「しつけを法規制」の是非――“愛の鞭”か“暴力”か、綺麗ごとで済まない子育て
子どもと一緒に成長する
家庭内の体罰と聞いて、評論家の徳岡孝夫氏はある記憶を思い起こしたという。
「幼い孫娘を伴って公園を訪れた時のことです。私が目を離したすきに、孫娘が滑り台の手すりの部分に跨って、いまにも落っこちそうになっていた。すぐに駆けつけた私は孫娘を叱りつけ、咄嗟にお尻を2回ほど叩きました。彼女は驚いてワンワン泣いていました。私が孫娘に手をあげたのは後にも先にもその一度きりです。この行為が体罰と言われても、私は後悔していません。幼い子どもが命にかかわるような危険な行為を仕出かした時に、毅然とした態度でお尻を叩くのは、むしろ家族の務めではないか。幼い頃に示しをつけておかないと大人になって困るだろう、そうした親心に裏づけられたゲンコツだってあるのです」
これに首肯するのは脚本家の橋田壽賀子氏である。
「女学校時代に、制服のプリーツを増やすことが流行ったんですね。ただ、朝鮮で仕事をしていた父親が久々に帰国した際、何も言わずに制服の上着をビリッと破いた。父が本気で怒っていると感じて、すぐにプリーツを元に戻しました。また、授業中に娯楽雑誌の『キング』を読んでいたのを先生に見つかり、母が呼び出されて注意されたことも。母は私を家の柱に括りつけてね。もう謝るしかなかった。父母の行いはしつけのための体罰だったと思います。子どものうちは言って聞かせるだけではなかなか響かない。親に行動で示されて初めてハッとする場合もあると思います」
政府は今後、法改正で禁じる体罰の範囲を検討する予定だ。そこで参考とされるのが、文部科学省が定めた通知である。そこには体罰に該当する参考事例として〈立ち歩きの多い生徒を叱ったが聞かず、席につかないため、頬をつねって席につかせる〉などが挙げられる。仮に、家庭でも〈頬をつねっ〉たくらいのことで体罰の誹りを受けるのであれば、孫娘のお尻を叩くことや、子どもを柱に括りつけることが法律違反に該当する可能性は高い。

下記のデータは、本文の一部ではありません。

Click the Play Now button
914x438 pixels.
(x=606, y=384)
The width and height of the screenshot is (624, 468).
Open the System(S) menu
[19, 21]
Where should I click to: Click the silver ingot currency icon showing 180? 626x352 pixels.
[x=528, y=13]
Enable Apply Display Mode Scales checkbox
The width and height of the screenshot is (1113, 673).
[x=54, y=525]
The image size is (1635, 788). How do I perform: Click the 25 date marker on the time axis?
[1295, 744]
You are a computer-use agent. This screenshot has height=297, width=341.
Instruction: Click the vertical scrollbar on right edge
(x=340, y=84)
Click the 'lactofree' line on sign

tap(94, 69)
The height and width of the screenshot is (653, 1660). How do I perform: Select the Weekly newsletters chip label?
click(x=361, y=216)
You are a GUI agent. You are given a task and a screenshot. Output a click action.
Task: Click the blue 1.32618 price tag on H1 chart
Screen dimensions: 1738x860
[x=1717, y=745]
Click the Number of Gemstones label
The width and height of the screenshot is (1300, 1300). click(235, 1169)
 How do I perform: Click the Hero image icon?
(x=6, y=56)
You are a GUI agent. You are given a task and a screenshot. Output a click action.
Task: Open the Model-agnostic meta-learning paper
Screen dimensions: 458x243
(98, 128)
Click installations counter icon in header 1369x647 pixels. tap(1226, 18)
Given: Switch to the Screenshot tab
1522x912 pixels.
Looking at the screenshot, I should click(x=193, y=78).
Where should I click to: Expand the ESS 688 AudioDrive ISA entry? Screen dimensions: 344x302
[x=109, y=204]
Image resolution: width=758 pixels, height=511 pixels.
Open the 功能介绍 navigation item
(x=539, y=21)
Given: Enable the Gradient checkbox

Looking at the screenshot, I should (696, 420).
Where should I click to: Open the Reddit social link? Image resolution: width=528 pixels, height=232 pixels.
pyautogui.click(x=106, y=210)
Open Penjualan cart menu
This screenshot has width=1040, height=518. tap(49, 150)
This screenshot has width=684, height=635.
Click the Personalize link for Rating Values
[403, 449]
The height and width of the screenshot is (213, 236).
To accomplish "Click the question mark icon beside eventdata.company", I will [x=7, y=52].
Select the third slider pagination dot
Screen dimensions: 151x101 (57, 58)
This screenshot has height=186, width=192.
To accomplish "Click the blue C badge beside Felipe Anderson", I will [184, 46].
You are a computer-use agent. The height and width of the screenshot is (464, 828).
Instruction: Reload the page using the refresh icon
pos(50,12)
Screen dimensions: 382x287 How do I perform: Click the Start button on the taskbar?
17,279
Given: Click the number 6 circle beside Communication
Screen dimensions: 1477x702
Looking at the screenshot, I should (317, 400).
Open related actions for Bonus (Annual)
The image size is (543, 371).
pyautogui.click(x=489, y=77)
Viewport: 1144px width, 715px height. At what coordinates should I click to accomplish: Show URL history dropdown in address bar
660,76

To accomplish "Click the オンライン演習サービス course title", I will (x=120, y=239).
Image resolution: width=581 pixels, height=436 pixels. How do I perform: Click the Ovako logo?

だが、冷静に考えれば、これらはいい大人が目くじらを立てるような話とは思えない。
加えて、子どもが非行に走ったり、犯罪に加担しようとした時、体を張って戒めるのも親の役割であろう。
「親は子どもと一緒に成長するものです。それなのに、法律が親の役割を抑え込むのはいかがなものか。法律が遵守されても、人間らしい人間が育たなくなるのでは本末転倒です」(徳岡氏)
ため息しか出ない今般の法改正。秩序を保つための法が家庭を壊しては話になるまい。